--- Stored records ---
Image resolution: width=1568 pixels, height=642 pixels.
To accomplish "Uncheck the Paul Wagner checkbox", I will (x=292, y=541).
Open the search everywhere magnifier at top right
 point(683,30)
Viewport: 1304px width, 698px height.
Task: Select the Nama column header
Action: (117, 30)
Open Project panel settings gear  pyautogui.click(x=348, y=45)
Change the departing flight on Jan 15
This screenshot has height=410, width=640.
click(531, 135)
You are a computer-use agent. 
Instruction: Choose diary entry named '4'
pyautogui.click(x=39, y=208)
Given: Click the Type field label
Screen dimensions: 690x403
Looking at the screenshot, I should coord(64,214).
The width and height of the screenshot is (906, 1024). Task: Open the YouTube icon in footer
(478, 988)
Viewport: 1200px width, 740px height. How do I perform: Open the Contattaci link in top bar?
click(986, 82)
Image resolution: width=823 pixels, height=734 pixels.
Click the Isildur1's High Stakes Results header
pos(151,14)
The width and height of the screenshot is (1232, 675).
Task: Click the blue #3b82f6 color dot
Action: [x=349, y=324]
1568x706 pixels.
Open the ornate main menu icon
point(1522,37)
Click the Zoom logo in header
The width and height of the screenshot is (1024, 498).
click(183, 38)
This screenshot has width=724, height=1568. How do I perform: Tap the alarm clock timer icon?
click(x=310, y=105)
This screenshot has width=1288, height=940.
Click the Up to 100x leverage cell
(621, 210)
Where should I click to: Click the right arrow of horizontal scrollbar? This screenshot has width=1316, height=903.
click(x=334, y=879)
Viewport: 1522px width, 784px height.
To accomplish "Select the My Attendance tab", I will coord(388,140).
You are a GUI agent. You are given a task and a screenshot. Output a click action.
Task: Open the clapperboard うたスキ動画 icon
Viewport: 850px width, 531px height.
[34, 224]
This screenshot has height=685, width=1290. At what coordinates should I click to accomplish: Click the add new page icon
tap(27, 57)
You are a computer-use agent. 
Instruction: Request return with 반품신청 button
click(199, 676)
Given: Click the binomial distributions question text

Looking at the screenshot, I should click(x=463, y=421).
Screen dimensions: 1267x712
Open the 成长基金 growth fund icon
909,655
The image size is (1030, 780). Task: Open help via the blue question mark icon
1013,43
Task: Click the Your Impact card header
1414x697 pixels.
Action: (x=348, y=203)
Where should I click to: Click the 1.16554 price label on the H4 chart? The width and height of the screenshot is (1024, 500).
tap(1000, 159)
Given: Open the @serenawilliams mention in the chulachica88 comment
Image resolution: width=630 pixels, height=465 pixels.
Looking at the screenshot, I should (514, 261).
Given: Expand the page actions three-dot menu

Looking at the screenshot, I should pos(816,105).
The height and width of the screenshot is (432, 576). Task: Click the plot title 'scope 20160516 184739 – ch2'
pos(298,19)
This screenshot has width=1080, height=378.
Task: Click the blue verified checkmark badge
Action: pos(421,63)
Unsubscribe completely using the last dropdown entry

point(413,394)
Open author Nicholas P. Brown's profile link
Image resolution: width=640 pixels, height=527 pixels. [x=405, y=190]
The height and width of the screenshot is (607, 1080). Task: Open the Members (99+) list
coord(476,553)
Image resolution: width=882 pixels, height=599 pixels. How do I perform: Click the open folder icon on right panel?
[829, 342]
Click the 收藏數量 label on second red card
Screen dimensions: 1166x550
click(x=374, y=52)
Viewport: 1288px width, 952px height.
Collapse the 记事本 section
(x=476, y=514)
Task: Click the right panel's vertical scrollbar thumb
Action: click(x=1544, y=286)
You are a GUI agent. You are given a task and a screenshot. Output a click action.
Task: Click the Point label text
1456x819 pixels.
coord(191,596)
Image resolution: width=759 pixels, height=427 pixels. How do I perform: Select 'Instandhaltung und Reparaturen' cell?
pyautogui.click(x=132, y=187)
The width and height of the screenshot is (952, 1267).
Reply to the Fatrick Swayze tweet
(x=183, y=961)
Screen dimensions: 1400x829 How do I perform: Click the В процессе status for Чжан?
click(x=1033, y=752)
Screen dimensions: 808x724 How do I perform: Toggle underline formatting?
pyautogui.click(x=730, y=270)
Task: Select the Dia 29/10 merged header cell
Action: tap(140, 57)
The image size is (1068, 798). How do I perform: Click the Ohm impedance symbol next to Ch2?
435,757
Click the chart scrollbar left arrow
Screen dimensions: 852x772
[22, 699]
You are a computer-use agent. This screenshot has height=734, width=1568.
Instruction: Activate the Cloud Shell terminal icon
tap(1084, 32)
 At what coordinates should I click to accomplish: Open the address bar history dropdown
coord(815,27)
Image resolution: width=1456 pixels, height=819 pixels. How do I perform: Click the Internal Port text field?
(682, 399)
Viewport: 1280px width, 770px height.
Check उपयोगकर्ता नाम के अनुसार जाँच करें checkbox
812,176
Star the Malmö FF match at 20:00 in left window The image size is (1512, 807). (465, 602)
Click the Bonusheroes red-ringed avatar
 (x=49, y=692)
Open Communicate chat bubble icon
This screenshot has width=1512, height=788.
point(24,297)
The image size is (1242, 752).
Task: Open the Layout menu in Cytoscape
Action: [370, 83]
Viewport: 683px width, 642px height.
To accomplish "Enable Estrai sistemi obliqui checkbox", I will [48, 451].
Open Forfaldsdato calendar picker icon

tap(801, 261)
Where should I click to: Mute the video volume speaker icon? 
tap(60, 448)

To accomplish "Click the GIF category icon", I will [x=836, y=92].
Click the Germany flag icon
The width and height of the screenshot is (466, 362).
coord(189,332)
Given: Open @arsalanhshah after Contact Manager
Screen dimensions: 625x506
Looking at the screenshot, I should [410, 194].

--- PROBLEM DESCRIPTION ---
The complete set of entries above must be reproduced verbatim.

--- TASK RESULT ---
Image resolution: width=1568 pixels, height=642 pixels.
To accomplish "Uncheck the Paul Wagner checkbox", I will (x=292, y=541).
Open the search everywhere magnifier at top right
 point(683,30)
Viewport: 1304px width, 698px height.
Task: Select the Nama column header
Action: (117, 30)
Open Project panel settings gear  pyautogui.click(x=348, y=45)
Change the departing flight on Jan 15
This screenshot has height=410, width=640.
click(531, 135)
You are a computer-use agent. 
Instruction: Choose diary entry named '4'
pyautogui.click(x=39, y=208)
Given: Click the Type field label
Screen dimensions: 690x403
Looking at the screenshot, I should coord(64,214).
The width and height of the screenshot is (906, 1024). Task: Open the YouTube icon in footer
(478, 988)
Viewport: 1200px width, 740px height. How do I perform: Open the Contattaci link in top bar?
click(986, 82)
Image resolution: width=823 pixels, height=734 pixels.
Click the Isildur1's High Stakes Results header
pos(151,14)
The width and height of the screenshot is (1232, 675).
Task: Click the blue #3b82f6 color dot
Action: [x=349, y=324]
1568x706 pixels.
Open the ornate main menu icon
point(1522,37)
Click the Zoom logo in header
The width and height of the screenshot is (1024, 498).
click(183, 38)
This screenshot has width=724, height=1568. How do I perform: Tap the alarm clock timer icon?
click(x=310, y=105)
This screenshot has width=1288, height=940.
Click the Up to 100x leverage cell
(621, 210)
Where should I click to: Click the right arrow of horizontal scrollbar? This screenshot has width=1316, height=903.
click(x=334, y=879)
Viewport: 1522px width, 784px height.
To accomplish "Select the My Attendance tab", I will coord(388,140).
You are a GUI agent. You are given a task and a screenshot. Output a click action.
Task: Open the clapperboard うたスキ動画 icon
Viewport: 850px width, 531px height.
[34, 224]
This screenshot has height=685, width=1290. At what coordinates should I click to accomplish: Click the add new page icon
tap(27, 57)
You are a computer-use agent. 
Instruction: Request return with 반품신청 button
click(199, 676)
Given: Click the binomial distributions question text

Looking at the screenshot, I should click(x=463, y=421).
Screen dimensions: 1267x712
Open the 成长基金 growth fund icon
909,655
The image size is (1030, 780). Task: Open help via the blue question mark icon
1013,43
Task: Click the Your Impact card header
1414x697 pixels.
Action: (x=348, y=203)
Where should I click to: Click the 1.16554 price label on the H4 chart? The width and height of the screenshot is (1024, 500).
tap(1000, 159)
Given: Open the @serenawilliams mention in the chulachica88 comment
Image resolution: width=630 pixels, height=465 pixels.
Looking at the screenshot, I should (514, 261).
Given: Expand the page actions three-dot menu

Looking at the screenshot, I should pos(816,105).
The height and width of the screenshot is (432, 576). Task: Click the plot title 'scope 20160516 184739 – ch2'
pos(298,19)
This screenshot has width=1080, height=378.
Task: Click the blue verified checkmark badge
Action: pos(421,63)
Unsubscribe completely using the last dropdown entry

point(413,394)
Open author Nicholas P. Brown's profile link
Image resolution: width=640 pixels, height=527 pixels. [x=405, y=190]
The height and width of the screenshot is (607, 1080). Task: Open the Members (99+) list
coord(476,553)
Image resolution: width=882 pixels, height=599 pixels. How do I perform: Click the open folder icon on right panel?
[829, 342]
Click the 收藏數量 label on second red card
Screen dimensions: 1166x550
click(x=374, y=52)
Viewport: 1288px width, 952px height.
Collapse the 记事本 section
(x=476, y=514)
Task: Click the right panel's vertical scrollbar thumb
Action: click(x=1544, y=286)
You are a GUI agent. You are given a task and a screenshot. Output a click action.
Task: Click the Point label text
1456x819 pixels.
coord(191,596)
Image resolution: width=759 pixels, height=427 pixels. How do I perform: Select 'Instandhaltung und Reparaturen' cell?
pyautogui.click(x=132, y=187)
The width and height of the screenshot is (952, 1267).
Reply to the Fatrick Swayze tweet
(x=183, y=961)
Screen dimensions: 1400x829 How do I perform: Click the В процессе status for Чжан?
click(x=1033, y=752)
Screen dimensions: 808x724 How do I perform: Toggle underline formatting?
pyautogui.click(x=730, y=270)
Task: Select the Dia 29/10 merged header cell
Action: tap(140, 57)
The image size is (1068, 798). How do I perform: Click the Ohm impedance symbol next to Ch2?
435,757
Click the chart scrollbar left arrow
Screen dimensions: 852x772
[22, 699]
You are a computer-use agent. This screenshot has height=734, width=1568.
Instruction: Activate the Cloud Shell terminal icon
tap(1084, 32)
 At what coordinates should I click to accomplish: Open the address bar history dropdown
coord(815,27)
Image resolution: width=1456 pixels, height=819 pixels. How do I perform: Click the Internal Port text field?
(682, 399)
Viewport: 1280px width, 770px height.
Check उपयोगकर्ता नाम के अनुसार जाँच करें checkbox
812,176
Star the Malmö FF match at 20:00 in left window The image size is (1512, 807). (465, 602)
Click the Bonusheroes red-ringed avatar
 (x=49, y=692)
Open Communicate chat bubble icon
This screenshot has width=1512, height=788.
point(24,297)
The image size is (1242, 752).
Task: Open the Layout menu in Cytoscape
Action: [370, 83]
Viewport: 683px width, 642px height.
To accomplish "Enable Estrai sistemi obliqui checkbox", I will [48, 451].
Open Forfaldsdato calendar picker icon

tap(801, 261)
Where should I click to: Mute the video volume speaker icon? 
tap(60, 448)

To accomplish "Click the GIF category icon", I will [x=836, y=92].
Click the Germany flag icon
The width and height of the screenshot is (466, 362).
coord(189,332)
Given: Open @arsalanhshah after Contact Manager
Screen dimensions: 625x506
Looking at the screenshot, I should [410, 194].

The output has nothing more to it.